Но иду. У меня ночью всегда получалось. Полночи по вокзалу таскалась за солдатом, или за железнодорожными охранниками, или за простой мелкотой, выслеживала, пока они себе какую бабу не найдут; они в ночной трамвай на Бискупин — я за ними, они к Одре в темные кусты — я тоже, а когда он ее топорщил, я в двух метрах от них стояла, чтобы у этой бляди сумку, которую она на траву бросила, от зависти спереть. Сперла. Она ничего не заметила. А он так стоял, что я могла до него дотронуться! Знаменитая певичка Анна в деле! Иногда в подворотню заходили с бабами, иногда просто за вокзалом в парке, я уже знала, где они ходят. Один говорит своей бабе: «А ну-ка, выше пизду», — и по заднице ее шлепает. Я аж остолбенела, а потом велела моему Збышеку так же меня шлепать и так же говорить. И в порнокинотеатр на вокзале ходила, садилась в платке, разрисованном разными узорами и голыми бабами, около какого-нибудь солдатика и подглядывала за ним, как он себя взводит, потому что туда стоило приходить только в «день платков» — в день всеобщей мобилизации теток, всегда сарафанное радио всех держало в курсе, та, что первая в шесть утра через вокзал на работу шла, уже пускала весть: увольниииительные! А как-то раз я предложила одному — Боже! — какой он скандал устроил, свет в зале зажгли, все мужики на меня уставились, администратор и билетер из зала меня вывели, стыдобища.
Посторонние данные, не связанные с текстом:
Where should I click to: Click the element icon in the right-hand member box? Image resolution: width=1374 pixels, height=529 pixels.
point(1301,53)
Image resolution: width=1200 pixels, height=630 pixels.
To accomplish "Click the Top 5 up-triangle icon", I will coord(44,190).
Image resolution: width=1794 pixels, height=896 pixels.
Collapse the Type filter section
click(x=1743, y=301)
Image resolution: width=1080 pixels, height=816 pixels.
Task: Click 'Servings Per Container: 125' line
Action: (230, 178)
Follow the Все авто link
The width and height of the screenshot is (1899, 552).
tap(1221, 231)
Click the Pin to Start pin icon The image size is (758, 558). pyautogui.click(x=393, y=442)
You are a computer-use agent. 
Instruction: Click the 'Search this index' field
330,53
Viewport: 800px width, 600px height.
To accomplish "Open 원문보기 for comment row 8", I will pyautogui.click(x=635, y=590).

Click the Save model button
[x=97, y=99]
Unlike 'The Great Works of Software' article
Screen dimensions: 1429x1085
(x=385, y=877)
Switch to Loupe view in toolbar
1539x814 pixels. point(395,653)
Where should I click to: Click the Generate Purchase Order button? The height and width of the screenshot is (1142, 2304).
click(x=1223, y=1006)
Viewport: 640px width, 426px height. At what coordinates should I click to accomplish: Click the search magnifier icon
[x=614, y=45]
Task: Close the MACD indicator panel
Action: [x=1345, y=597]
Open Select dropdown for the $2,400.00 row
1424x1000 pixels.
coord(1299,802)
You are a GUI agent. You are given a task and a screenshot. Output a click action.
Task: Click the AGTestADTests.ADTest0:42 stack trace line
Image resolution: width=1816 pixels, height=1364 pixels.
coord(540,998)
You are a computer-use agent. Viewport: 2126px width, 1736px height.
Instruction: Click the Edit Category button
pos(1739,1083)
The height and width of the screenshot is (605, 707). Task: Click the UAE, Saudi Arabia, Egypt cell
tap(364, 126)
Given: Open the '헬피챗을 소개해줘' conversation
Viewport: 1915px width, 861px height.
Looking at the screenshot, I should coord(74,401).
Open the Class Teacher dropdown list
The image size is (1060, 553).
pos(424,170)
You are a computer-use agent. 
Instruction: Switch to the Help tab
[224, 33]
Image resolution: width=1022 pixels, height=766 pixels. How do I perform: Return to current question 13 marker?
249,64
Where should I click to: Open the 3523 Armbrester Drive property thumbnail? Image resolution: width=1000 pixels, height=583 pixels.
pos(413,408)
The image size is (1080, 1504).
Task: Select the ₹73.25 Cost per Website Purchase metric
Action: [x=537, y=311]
Ну, значит, еду я ночью за этот «Новотель», дальше, пару остановок автобусом, слева какая-то желто-зеленая бензоколонка, а справа вдоль дороги — трейлеры. Зашла на эту заправку в магазинчик, вроде газету какую-то немецкую читаю, но уже издалека вижу через стекло, и такой смех меня разобрал: как эта Патриция выглядит, старая, толстая, а живот какой (самое малое на четвертом месяце!), а какая башка — в иссиня-черный цвет крашенная, Боже, и как же она за эти годы без меня постарела! Но поскольку Патриция передо мной в долгу как в шелку, то, завидя меня издалека, за «Макдоналдсом» прячется и из-за угла зыркает. А, думаю, зыркай, зыркай, уж я до тебя доберусь.
Уж я до тебя доберусь. Смотрю — а там у трейлеров припаркованных бляди дамские из России и Румынии трутся и у каждой на картонках ценник: w ruku — 20 zł, w pastʼ — 50 zł, w żopu — 100 zł. А одна из них, такая, коротко остриженная, обесцвеченная, чипсы жрет как ни в чем не бывало, жрет и жрет, размеренным движением чипсы в рот кидает. И тогда я к ней, к этой русской прикололась и театрально так, во весь голос, чтобы сучара за «Макдоналдсом» слышала, спрашиваю:
— А где тут блядь была, толстая такая блядища? Не видала ли где блядищи такой черной, крашеной, которая сюда приходит клиентов у вас отбивать? Которая задаром дает, и в руку задаром, а уж с каким удовольствием в рот! — А та чипсы свои жрет и между одним и другим, пережевывая, на этот самый «Макдоналдс» и указывает: «Да туда спряталась! Там она, вон! Вон волосы ее торчат! Туда спряталась, — а сама жрет, — там вон, сука, выглядывает, — и жрет, — вон хлебало выставила, — и жрет, — там, там, там!»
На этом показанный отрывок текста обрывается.